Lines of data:
## begin

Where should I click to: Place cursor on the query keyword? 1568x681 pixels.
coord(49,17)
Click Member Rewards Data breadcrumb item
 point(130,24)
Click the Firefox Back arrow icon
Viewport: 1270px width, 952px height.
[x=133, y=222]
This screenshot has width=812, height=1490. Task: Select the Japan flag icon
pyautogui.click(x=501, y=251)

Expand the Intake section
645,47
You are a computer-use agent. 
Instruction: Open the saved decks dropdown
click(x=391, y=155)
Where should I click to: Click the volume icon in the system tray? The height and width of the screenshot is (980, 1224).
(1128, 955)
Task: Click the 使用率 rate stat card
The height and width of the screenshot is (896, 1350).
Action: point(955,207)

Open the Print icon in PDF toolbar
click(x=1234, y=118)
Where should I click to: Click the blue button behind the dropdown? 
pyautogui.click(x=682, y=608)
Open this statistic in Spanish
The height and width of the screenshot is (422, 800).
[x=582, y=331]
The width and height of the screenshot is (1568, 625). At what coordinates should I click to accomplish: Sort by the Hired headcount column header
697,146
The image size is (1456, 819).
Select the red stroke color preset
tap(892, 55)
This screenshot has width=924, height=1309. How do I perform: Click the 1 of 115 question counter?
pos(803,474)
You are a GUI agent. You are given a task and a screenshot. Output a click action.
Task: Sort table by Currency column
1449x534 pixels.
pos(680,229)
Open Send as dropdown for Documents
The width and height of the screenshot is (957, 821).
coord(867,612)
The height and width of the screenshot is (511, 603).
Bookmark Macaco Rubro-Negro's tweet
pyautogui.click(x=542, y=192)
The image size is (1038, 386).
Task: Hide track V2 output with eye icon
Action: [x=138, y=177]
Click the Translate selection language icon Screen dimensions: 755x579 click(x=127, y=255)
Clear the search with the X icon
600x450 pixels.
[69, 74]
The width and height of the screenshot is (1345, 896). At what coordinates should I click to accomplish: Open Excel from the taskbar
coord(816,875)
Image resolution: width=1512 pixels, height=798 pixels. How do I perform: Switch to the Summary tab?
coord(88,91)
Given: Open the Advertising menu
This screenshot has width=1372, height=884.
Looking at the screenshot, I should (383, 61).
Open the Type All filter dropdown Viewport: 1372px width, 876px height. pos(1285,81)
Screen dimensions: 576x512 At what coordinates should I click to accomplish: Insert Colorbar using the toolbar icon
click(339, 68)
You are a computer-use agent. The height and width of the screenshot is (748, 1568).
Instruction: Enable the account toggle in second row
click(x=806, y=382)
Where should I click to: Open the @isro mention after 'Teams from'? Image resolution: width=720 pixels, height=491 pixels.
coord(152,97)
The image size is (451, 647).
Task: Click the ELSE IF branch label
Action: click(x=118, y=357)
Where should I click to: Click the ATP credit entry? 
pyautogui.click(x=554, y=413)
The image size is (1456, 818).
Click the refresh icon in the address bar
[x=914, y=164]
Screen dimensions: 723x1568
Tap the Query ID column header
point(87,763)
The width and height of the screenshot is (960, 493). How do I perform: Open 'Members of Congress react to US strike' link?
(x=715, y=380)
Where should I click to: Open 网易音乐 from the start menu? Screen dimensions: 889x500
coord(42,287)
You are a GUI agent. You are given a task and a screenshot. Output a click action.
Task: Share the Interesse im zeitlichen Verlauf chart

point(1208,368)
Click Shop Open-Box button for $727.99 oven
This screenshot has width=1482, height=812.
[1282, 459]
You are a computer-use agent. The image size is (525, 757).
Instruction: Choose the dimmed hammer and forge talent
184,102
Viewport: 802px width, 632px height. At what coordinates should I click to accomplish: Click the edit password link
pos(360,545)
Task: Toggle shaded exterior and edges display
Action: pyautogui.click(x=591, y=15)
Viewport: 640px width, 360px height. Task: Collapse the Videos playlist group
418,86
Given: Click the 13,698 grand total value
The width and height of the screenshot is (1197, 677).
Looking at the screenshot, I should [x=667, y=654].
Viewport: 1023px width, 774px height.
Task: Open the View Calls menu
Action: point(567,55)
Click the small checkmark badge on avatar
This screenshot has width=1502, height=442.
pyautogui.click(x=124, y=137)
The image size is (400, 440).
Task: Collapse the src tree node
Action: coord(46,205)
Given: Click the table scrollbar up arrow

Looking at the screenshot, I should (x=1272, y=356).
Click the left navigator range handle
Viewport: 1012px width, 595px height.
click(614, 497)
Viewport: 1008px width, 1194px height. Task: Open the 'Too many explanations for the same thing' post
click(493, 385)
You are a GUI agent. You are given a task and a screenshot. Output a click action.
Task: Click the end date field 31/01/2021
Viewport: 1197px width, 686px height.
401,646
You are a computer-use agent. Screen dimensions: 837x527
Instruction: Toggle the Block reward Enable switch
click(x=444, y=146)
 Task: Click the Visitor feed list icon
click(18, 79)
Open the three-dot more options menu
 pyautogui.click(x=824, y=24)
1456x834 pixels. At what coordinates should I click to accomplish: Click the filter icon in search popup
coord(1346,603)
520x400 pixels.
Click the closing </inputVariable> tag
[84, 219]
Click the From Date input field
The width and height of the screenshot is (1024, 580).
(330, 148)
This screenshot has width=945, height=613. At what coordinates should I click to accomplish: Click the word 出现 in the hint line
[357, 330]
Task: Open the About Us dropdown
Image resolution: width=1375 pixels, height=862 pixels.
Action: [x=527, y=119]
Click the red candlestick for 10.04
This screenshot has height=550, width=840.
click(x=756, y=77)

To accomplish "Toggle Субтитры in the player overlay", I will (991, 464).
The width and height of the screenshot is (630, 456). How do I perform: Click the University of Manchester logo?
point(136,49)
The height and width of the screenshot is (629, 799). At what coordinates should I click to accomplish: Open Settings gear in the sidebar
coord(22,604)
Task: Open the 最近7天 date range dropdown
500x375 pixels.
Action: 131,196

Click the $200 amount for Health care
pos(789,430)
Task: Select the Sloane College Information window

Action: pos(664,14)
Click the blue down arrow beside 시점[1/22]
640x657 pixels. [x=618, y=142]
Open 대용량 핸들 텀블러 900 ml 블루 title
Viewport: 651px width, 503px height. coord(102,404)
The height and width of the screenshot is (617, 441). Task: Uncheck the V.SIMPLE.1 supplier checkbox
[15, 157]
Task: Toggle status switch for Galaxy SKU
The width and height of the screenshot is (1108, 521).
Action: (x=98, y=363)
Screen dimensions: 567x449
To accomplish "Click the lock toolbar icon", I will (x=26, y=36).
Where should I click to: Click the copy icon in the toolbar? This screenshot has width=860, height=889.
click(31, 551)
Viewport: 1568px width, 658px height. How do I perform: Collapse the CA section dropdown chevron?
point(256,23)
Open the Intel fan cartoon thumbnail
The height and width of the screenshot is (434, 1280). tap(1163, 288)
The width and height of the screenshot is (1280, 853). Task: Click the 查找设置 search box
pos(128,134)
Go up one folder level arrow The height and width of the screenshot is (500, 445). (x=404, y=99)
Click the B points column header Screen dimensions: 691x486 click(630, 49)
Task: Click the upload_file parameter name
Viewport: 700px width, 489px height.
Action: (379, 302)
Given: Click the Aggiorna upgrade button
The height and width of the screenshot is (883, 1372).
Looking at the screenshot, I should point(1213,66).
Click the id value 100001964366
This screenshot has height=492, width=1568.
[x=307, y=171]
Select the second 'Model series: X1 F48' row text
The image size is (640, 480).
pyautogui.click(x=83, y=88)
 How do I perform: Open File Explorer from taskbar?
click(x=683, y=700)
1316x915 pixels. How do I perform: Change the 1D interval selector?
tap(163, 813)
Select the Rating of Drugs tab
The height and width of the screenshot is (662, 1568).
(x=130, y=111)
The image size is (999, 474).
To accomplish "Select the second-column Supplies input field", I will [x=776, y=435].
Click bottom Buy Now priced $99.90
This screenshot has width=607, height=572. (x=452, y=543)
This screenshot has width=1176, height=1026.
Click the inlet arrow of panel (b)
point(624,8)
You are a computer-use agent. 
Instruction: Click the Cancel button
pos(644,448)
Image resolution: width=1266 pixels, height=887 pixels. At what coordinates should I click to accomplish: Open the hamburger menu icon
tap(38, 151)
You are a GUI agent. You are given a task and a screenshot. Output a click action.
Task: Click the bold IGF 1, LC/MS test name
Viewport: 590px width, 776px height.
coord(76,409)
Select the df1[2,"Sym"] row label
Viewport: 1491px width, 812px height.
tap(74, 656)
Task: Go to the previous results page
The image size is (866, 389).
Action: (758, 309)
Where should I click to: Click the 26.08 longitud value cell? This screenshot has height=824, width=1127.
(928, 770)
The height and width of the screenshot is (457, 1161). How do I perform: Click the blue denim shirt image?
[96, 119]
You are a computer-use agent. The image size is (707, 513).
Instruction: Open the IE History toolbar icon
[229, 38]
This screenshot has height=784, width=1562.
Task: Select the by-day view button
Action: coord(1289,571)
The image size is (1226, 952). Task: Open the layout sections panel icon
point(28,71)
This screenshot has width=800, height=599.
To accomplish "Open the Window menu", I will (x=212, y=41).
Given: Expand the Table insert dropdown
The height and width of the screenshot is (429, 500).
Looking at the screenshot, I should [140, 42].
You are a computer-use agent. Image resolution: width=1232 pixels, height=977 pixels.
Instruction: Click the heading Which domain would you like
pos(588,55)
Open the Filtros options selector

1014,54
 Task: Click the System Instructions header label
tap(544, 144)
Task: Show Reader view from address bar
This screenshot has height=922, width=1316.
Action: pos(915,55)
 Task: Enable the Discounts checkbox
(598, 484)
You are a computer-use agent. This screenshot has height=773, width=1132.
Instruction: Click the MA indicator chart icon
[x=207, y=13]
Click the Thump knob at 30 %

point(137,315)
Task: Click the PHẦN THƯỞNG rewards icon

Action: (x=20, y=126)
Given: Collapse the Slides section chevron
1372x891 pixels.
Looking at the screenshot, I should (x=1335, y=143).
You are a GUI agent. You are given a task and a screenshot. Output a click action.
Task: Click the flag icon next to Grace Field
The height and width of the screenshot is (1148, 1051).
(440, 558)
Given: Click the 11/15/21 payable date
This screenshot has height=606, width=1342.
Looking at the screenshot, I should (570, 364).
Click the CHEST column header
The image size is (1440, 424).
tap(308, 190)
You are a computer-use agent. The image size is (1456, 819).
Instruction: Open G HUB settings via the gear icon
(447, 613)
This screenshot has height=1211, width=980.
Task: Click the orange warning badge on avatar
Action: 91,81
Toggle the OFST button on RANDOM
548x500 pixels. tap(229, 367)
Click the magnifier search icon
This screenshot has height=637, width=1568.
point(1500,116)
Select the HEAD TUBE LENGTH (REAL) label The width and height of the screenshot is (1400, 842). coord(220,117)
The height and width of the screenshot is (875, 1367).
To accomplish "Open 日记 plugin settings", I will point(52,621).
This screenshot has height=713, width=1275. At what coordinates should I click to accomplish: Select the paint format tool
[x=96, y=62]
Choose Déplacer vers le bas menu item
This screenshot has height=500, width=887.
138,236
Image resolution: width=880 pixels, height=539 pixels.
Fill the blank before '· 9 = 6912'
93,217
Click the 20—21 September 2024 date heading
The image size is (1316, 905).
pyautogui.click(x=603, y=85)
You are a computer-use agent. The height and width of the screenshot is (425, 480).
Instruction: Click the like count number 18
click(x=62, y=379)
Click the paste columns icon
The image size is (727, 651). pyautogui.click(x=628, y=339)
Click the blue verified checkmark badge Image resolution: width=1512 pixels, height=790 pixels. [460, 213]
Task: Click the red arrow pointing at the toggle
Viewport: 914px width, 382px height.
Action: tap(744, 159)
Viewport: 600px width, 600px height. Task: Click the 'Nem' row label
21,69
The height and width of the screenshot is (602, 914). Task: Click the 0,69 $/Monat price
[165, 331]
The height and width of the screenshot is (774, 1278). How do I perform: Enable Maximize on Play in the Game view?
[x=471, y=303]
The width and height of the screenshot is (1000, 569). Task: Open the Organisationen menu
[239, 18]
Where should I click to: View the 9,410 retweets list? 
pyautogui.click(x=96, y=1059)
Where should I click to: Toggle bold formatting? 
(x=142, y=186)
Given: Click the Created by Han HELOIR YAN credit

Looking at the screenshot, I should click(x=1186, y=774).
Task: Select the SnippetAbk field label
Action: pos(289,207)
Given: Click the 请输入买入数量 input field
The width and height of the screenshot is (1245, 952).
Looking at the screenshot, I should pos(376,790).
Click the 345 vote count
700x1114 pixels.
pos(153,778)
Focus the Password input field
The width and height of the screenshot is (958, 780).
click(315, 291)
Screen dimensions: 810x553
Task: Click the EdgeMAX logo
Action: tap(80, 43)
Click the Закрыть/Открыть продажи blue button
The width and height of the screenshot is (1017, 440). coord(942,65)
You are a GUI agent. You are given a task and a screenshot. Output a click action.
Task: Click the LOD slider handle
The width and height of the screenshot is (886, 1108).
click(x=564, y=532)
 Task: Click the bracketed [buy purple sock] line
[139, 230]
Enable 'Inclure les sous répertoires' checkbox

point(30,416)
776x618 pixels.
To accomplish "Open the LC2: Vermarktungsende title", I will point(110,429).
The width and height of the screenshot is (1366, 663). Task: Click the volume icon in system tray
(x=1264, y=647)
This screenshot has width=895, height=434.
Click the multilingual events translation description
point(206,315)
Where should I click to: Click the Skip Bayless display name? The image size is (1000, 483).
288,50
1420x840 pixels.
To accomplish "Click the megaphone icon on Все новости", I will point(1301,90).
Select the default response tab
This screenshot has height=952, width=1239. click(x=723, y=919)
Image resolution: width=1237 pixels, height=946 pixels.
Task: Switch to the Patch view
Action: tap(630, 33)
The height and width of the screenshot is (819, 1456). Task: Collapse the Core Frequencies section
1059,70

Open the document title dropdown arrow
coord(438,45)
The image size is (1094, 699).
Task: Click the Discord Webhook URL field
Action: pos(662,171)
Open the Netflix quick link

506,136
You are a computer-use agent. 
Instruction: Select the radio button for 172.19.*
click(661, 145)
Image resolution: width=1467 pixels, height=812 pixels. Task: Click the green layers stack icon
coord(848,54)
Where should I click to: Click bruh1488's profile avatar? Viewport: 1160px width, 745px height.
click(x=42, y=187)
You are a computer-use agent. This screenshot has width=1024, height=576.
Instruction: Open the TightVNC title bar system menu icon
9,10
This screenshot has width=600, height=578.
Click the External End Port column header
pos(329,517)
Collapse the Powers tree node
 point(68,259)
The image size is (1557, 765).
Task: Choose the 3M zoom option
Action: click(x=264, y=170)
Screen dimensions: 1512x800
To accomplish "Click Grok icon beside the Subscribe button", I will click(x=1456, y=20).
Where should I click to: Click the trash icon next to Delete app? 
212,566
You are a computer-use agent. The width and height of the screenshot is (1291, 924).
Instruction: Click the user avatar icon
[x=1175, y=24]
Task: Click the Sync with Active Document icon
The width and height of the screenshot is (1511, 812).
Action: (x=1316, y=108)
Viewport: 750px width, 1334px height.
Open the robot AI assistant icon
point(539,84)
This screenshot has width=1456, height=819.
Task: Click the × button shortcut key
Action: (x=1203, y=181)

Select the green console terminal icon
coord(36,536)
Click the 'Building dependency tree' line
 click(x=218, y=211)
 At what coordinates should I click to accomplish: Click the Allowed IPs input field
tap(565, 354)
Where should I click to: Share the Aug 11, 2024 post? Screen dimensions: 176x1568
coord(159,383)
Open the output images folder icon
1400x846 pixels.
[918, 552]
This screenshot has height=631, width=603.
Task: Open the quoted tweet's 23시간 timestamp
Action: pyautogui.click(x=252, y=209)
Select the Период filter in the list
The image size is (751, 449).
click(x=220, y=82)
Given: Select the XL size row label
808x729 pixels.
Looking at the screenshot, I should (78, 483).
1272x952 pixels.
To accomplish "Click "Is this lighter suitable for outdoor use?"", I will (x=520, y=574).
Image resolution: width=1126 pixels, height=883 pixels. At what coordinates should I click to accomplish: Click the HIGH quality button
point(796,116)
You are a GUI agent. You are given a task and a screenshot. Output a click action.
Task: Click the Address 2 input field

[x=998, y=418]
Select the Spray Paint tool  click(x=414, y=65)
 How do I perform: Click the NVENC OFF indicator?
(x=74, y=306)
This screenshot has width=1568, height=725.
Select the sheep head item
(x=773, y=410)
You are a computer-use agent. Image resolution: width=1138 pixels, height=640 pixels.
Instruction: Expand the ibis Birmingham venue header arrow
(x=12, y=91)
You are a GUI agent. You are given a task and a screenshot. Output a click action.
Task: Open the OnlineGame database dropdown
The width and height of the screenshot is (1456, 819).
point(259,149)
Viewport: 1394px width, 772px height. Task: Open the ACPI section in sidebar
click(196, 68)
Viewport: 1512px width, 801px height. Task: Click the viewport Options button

## end

Reproduce the data from the line containing "Screen dimensions: 723x1568" through the line containing "Action: coord(46,205)", with both of those lines included.

TASK RESPONSE:
Screen dimensions: 723x1568
Tap the Query ID column header
point(87,763)
The width and height of the screenshot is (960, 493). How do I perform: Open 'Members of Congress react to US strike' link?
(x=715, y=380)
Where should I click to: Open 网易音乐 from the start menu? Screen dimensions: 889x500
coord(42,287)
You are a GUI agent. You are given a task and a screenshot. Output a click action.
Task: Share the Interesse im zeitlichen Verlauf chart

point(1208,368)
Click Shop Open-Box button for $727.99 oven
This screenshot has width=1482, height=812.
[1282, 459]
You are a computer-use agent. The image size is (525, 757).
Instruction: Choose the dimmed hammer and forge talent
184,102
Viewport: 802px width, 632px height. At what coordinates should I click to accomplish: Click the edit password link
pos(360,545)
Task: Toggle shaded exterior and edges display
Action: pyautogui.click(x=591, y=15)
Viewport: 640px width, 360px height. Task: Collapse the Videos playlist group
418,86
Given: Click the 13,698 grand total value
The width and height of the screenshot is (1197, 677).
Looking at the screenshot, I should [x=667, y=654].
Viewport: 1023px width, 774px height.
Task: Open the View Calls menu
Action: point(567,55)
Click the small checkmark badge on avatar
This screenshot has width=1502, height=442.
pyautogui.click(x=124, y=137)
The image size is (400, 440).
Task: Collapse the src tree node
Action: coord(46,205)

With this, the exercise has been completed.